Is the best “morality” or set of ethics to become happy and help others become happy, to release ourselves from suffering, and not to cause others to suffer? Or is “An eye for an eye, a tooth for a tooth” the best “morality”? Are we born knowing one or the other set of values naturally as an absolute immutable truth? Or are they both imposed upon us, the passive, wind-blown blades of grass?
Some societies condone incest. Some societies condone polygamy. Is the guilt and shame and remorse and regret felt by a child soldier of Uganda, having been trained to kill, steal, plunder and rape, felt only when that child is taken from his or her original culture to a culture with different values? Are these painful feelings born only out of being shunned and judged by the new culture into which she or he is relocated? Had she or he grown to old age in the original culture, would she or he ever feel shame or regret about these seemingly horrific acts?
The child, the indiscriminate innocence, spontaneous response to love, to threat, pure instinct-driven upon emerging from the womb.
Victim to her/his indiscrimination.
A tiny blade of grass, tossed by the wind, urged by the earth, pulled upward by the sun, pelted by the rain.
Helpless, but for free will.
There are other ways. We must find other ways of sustaining the purity, the independent, innate cleanliness of the infant’s being, till she or he awakens to realization of her freedom to determine her choices, her path.
Possibly, we must only love, nurture, nourish, protect the tiny being—from the wind, the rain, the burning sun, the bitter cold—allowing those very elements that sustain life across the threshold of the child’s experience in their corresponding gentleness: pure air, pure water, comforting warmth, refreshing coolness stabilizing soft earth under her tiny feet, hands that embrace such secure sensations
She begins to experiment with her choices to explore, one step, then another. She sees and experiences a new perspective on the truth of where she is and who she is within the “where,” while the impartial, unconditionally-loving caretaker provides protection, gives her a wide girth to wander and explore on her own. She is accepted and respected for every choice she makes. She falls. She learns to get up. She learns her own limitations without restriction or interference, yet with simple protection. She rises and is helped to return to balance by her mindful attentive protectors.
Yet how can this come about when we, the naturally-designated protectors are so wounded, and imprinted and scratched and scuffed and beaten into submission to others’ ideas from past times, when we too were pure and uncluttered? Our blank cleanliness was disrespected, made worthless, shredded to useless bits, blown and scattered to the wind like the body of a four-year-old suicide bomber.

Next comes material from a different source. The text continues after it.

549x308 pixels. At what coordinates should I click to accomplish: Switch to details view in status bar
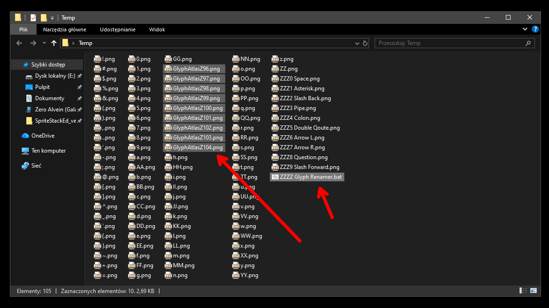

We, who spend the better part of our lives searching to patch together the flung bits of our whole being. How can we, with this desperation, ever come close to preventing this devastation from recurring to the child coming after us, when we have never had that experience of impartial, unconditional love, acceptance and respect ourselves?
We simply don’t know how to do this for the child, except in moments of guessing and moments of spontaneous love that fizzle out quickly because we never learned how to sustain our own inner conviction about these qualities so necessary for cohesion of a whole being who grows and blossoms.